Last Updated 4/18/19
The Price-Anderson Act was enacted into law in 1957 as an amendment to the Atomic Energy Act. Congress has extended the Act several times, making significant alterations, most recently in the “Energy Policy Act of 2005” which reinstated and extended the Act through December 31, 2025. The Price-Anderson Act is designed to ensure the availability of adequate funds to satisfy liability claims of members of the public for personal injury and property damage in the unlikely event of a nuclear accident. Through this program, the U.S. nuclear power industry has roughly $12 billion in liability insurance protection to compensate the public in the event of a nuclear accident.
The Act requires Nuclear Regulatory Commission licensees and Department of Energy contractors to enter into agreements of indemnification to cover personal injury and property damage to those harmed by a nuclear or radiological incident, including the costs of incident response or precautionary evacuation and the costs of investigating and defending claims and settling suits for such damages. The scope of the Act includes nuclear incidents in the course of the operation of power reactors; test and research reactors; Department of Energy nuclear and radiological facilities; and transportation of nuclear fuel to and from a covered facility.
The Price-Anderson Act is a consumer- and public-oriented legislation. It provides a substantial amount of insurance protection paid by the commercial sector at no cost to the public or the government. The Act provides “omnibus” coverage, that is, the same protection available for a covered licensee or contractor extends through indemnification to any persons who may be legally liable, regardless of their identity or relationship to the licensed activity. By providing omnibus coverage, those who may be harmed are assured of the availability of funds to pay their claims, and firms that contribute in some manner to the design, construction, operation or maintenance of covered licensees are all protected. Many of these companies, support services and equipment suppliers likely would not have participated in the nuclear industry without some liability limitation.
Owners of nuclear power plants pay a premium each year for $375 million in private insurance for offsite liability coverage for each reactor unit. This primary or first tier, insurance is supplemented by a second tier. In the event a nuclear accident, causes damages in excess of $375 million, each licensee would be assessed a prorated share of the excess up to $111.9 million. With 104 reactors currently licensed to operate, this secondary tier of funds contains about $12 billion.
The Price-Anderson Act motivated the private insurance industry to develop a means by which nuclear power plant operators could meet their financial protection responsibilities. Pooling provides a way to secure large amounts of insurance capacity by spreading the risks over a large number of insurance companies. The American Nuclear Insurers (ANI), which currently writes all nuclear liability policies, is a joint underwriting association created by some of the largest insurance companies in the United States. Its purpose is to pool the financial assets pledged by member companies to provide the significant amount of property and liability insurance required for nuclear power plants and related facilities. ANI retains about one third of the liability exposure under each policy and cedes the remaining two thirds to reinsurers around the world. This approach allows ANI to marshal the resources of the worldwide insurance community and spread the uncertainties of the risk over a large financial base.

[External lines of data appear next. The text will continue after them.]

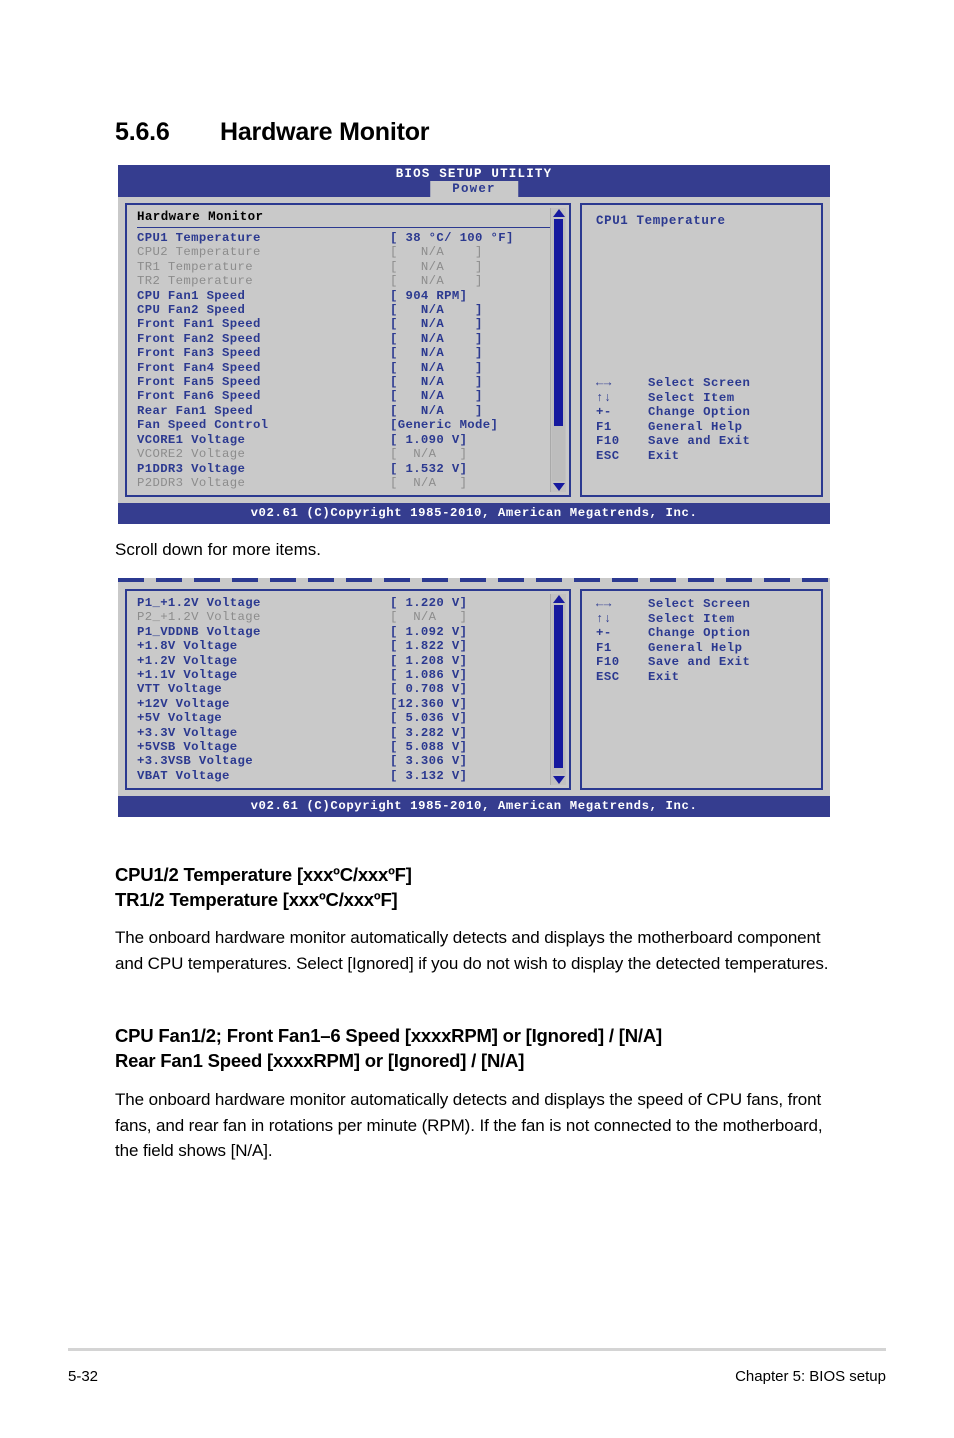  What do you see at coordinates (351, 454) in the screenshot?
I see `setting-row: VCORE2 Voltage [ N/A ]` at bounding box center [351, 454].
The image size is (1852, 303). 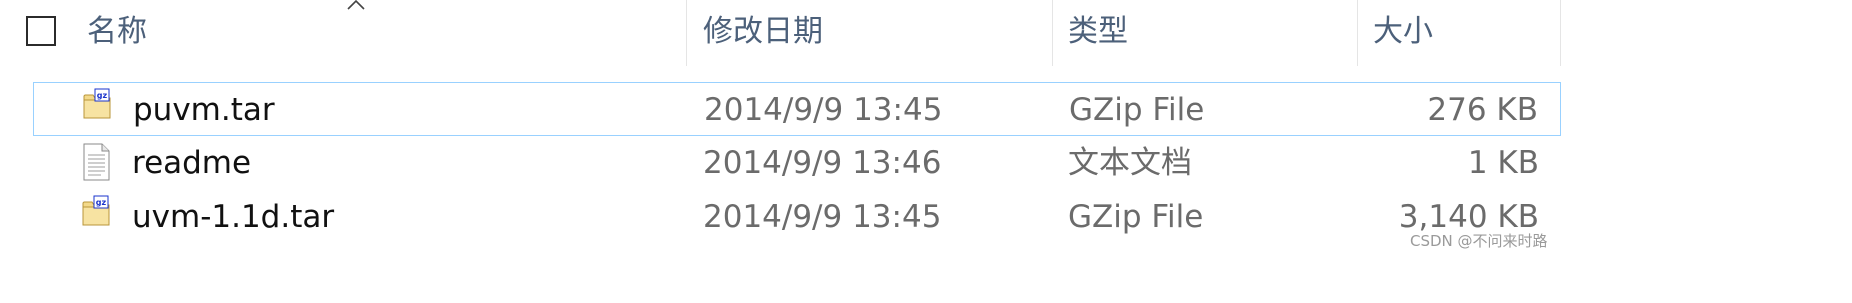 What do you see at coordinates (96, 162) in the screenshot?
I see `text-document-icon` at bounding box center [96, 162].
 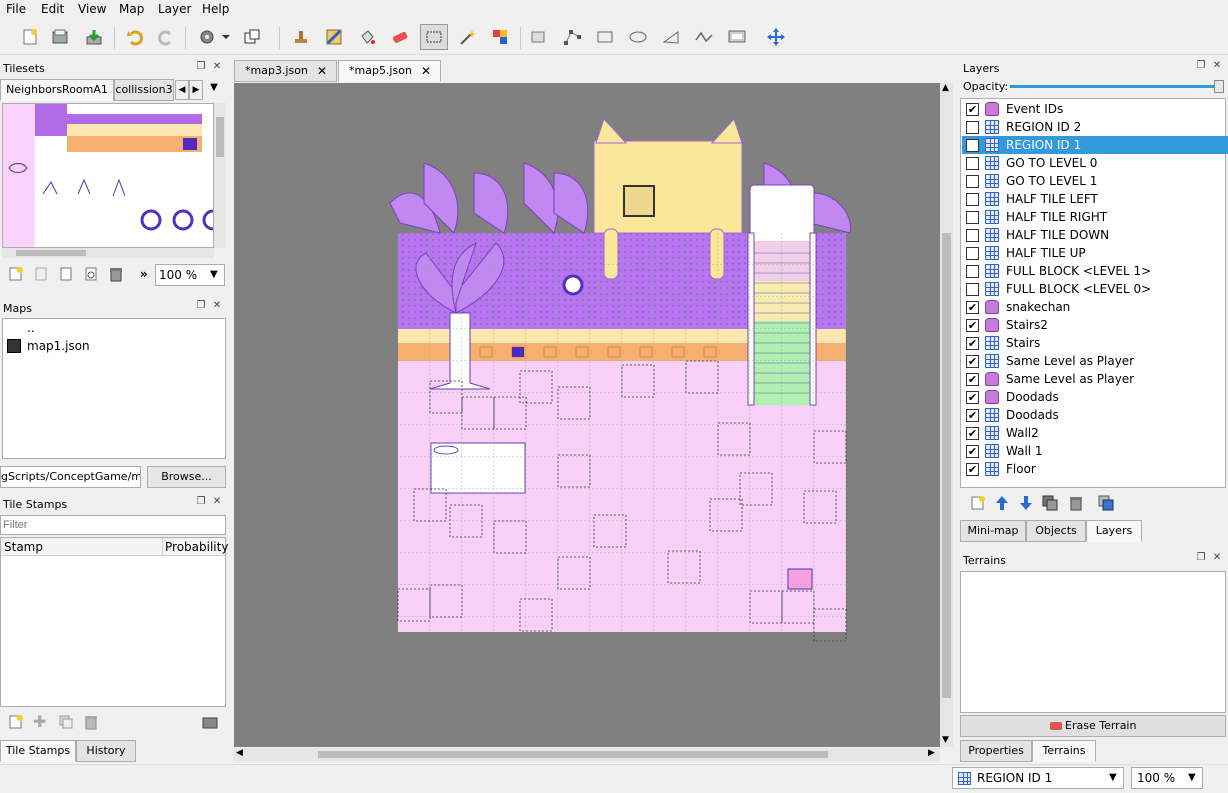 I want to click on layer-row: GO TO LEVEL 0, so click(x=1095, y=163).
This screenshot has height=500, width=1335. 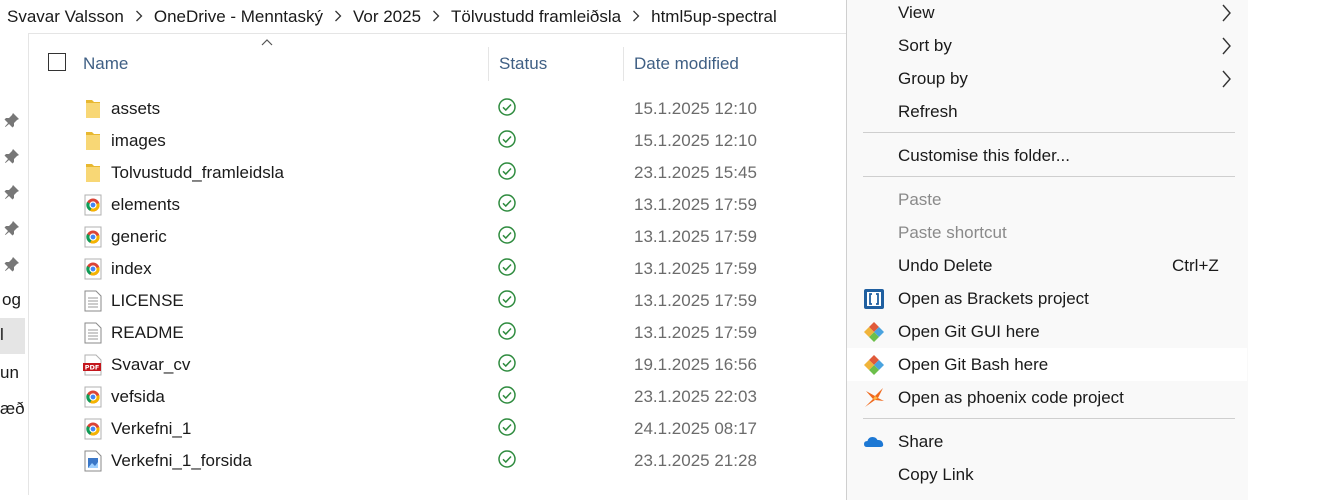 I want to click on menu-item-open-brackets: Open as Brackets project, so click(x=1047, y=298).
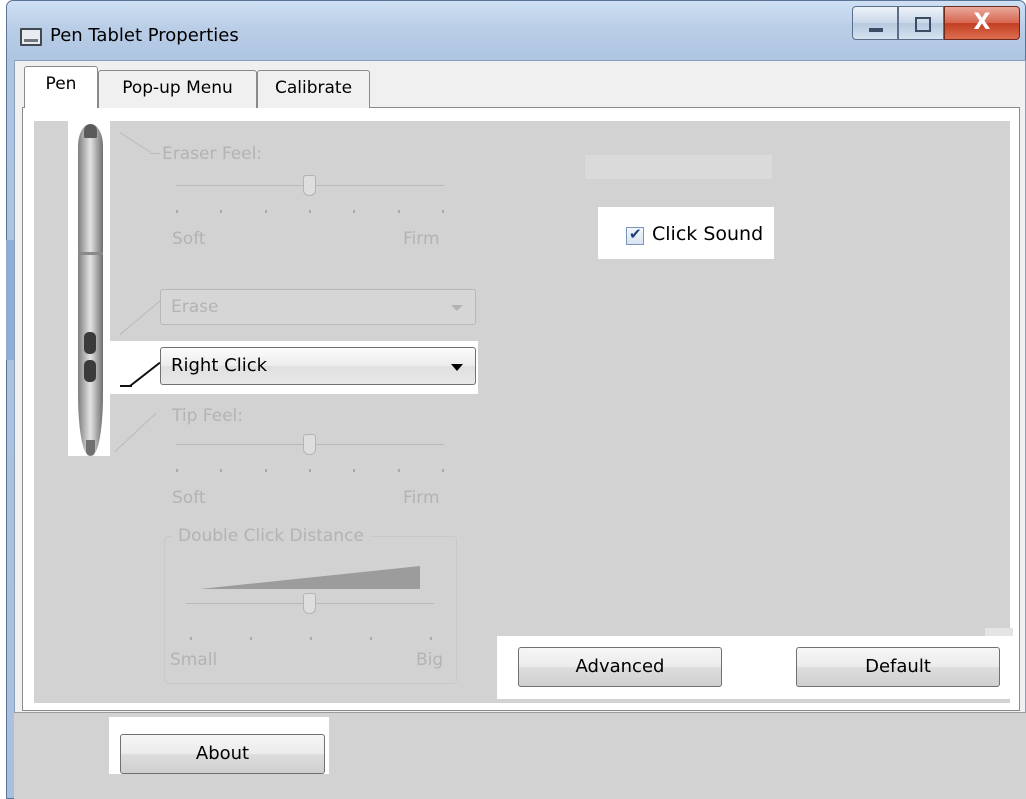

The Act has enabled insurers to provide stable, high quality coverage for nuclear risks. Since Price-Anderson was enacted, nuclear insurance pools have paid out about $151 million for claims. The Department of Energy has paid about $65 million during this same period.
It should be noted that the federal government provides similar insurance mechanisms for other types of disasters, such as floods; agricultural disasters; banks and savings and loan company failures; home mortgages; and maritime accidents. Liability limits also exist for oil spills; bankruptcy; worker's compensation; and medical malpractice.
Three Mile Island Accident
The Three Mile Island accident on March 28, 1979 demonstrates an example of how the Price-Anderson Act provisions work to effectively provide care for the public. Immediately following the accident, representatives of the insurance pools arrived in Harrisburg, Pa, and a central claims office was assembled. The insurance paid for the living expenses of families who decided to evacuate, although evacuation was not ordered. According to the American Nuclear Society, on the first day of operations, the office made payments of almost $12,000. By April 2, the pools had advanced funds to 2,400 persons. The payments increased daily and reached a per day peak of $167,286 on April 9. A total of about $1.2 million in evacuation claims were paid to 3,170 claimants. In addition, the insurance pools paid over $92,000 in lost wage claims to 636 individuals.
In addition to the cash advances and reimbursements, the insurance pools later settled a class-action suit for economic loss filed on behalf of residents in a 25-mile radius around Three Mile Island. Although no health damages from the accident were substantiated, insurance pools have paid approximately $71 million to date in claims and litigation costs connected with the Three Mile Island accident.